LEYA – Flood Dream
(NNA Tapes, 2020)
Esiste una sottile linea che nel corso degli ultimi anni connette alcune esperienze di minimalismo incentrato su una strumentazione classica; è una linea obliqua, che segna una transizione verso atmosfere di sempre più scarna inquietudine, veicolata o meno dall’elettronica.
Due voci, un violino e un’arpa è l’inedita formula attraverso la quale il duo newyorkese formato da Marilu Donovan e Adam Markiewicz disegna traiettorie di ardita ed evocativa post-modernità. “Flood Dream” è il loro secondo lavoro come LEYA e consta di nove ballate di sospeso intimismo, che sui tempi rallentati scanditi dalle corde pizzicate e dai movimenti dell’archetto costruiscono un immaginario al tempo stesso dimesso e vibrante.

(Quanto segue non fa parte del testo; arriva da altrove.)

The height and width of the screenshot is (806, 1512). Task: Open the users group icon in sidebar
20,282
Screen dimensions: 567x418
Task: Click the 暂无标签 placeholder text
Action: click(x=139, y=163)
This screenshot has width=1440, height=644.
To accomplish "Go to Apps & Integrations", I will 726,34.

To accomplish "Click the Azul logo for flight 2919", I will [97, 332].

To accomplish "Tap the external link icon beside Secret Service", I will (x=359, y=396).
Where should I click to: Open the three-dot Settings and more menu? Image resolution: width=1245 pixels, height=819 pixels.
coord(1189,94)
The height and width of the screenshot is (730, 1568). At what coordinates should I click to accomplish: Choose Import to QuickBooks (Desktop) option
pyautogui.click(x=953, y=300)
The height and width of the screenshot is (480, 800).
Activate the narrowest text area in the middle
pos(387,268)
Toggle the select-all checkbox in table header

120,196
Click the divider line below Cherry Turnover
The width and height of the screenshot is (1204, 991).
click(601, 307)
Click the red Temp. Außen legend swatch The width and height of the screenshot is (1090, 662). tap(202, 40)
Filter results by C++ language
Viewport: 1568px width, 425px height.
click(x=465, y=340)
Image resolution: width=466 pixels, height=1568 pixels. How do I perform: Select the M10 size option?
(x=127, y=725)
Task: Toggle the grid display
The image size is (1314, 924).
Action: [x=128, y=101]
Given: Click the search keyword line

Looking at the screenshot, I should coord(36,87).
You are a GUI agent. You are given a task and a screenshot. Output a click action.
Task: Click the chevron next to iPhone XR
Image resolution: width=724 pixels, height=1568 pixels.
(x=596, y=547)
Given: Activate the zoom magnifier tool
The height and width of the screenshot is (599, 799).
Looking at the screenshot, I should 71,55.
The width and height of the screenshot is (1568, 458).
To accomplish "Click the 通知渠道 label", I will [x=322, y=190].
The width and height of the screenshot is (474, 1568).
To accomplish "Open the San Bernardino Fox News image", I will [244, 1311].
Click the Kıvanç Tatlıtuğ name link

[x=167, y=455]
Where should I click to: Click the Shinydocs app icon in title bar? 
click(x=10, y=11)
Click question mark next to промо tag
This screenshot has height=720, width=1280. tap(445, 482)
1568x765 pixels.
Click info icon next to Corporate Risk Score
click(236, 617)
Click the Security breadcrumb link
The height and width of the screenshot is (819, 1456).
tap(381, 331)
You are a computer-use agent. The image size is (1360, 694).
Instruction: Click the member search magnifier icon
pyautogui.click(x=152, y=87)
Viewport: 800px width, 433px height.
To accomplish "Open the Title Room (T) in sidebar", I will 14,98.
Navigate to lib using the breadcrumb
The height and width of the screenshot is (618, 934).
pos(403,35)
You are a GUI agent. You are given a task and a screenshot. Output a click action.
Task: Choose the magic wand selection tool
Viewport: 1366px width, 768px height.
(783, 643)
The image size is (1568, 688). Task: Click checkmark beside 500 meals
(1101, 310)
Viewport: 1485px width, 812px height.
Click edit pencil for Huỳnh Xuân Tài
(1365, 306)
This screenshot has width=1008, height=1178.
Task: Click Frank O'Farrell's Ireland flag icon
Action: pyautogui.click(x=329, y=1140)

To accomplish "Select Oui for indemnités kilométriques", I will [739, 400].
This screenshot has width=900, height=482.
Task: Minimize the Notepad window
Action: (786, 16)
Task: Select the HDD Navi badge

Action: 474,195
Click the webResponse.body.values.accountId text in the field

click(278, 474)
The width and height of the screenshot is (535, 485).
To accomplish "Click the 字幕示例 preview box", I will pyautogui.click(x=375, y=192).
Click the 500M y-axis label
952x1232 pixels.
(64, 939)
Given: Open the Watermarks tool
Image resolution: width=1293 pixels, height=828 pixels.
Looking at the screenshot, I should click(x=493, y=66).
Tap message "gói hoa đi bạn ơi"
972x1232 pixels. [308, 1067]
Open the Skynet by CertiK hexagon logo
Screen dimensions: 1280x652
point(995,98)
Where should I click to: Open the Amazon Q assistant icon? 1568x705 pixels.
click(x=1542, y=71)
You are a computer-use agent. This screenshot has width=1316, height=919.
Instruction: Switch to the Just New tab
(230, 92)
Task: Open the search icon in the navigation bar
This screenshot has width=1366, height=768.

Mentre la sua copertina è decisamente fuorviante rispetto al contenuto, senz’altro più adeguato si rivela il titolo di “Flood Dream”, visto l’incantato flusso di coscienza che i suoi brani plasmano per poco più di mezz’ora, anche grazie a linee vocali spesso sfocianti in declamazioni dai toni a tratti ieratici. L’incanto di LEYA è tuttavia avvolto da tenebrosa solennità, sfumata dalla misura con la quale i due musicisti distillano le note dei loro strumenti e da una sensibilità melodica che permette loro di innestarvi pur scheletriche canzoni.
“Flood Dream” risulta così un lavoro di rara intensità, sorprendente per le intersezioni create da Marilu Donovan e Adam Markiewicz tra classicismo e modernità, che sviluppa idealmente il teatrale lirismo di Antony in una minimale chiave “pop”, di oscura, straniante bellezza.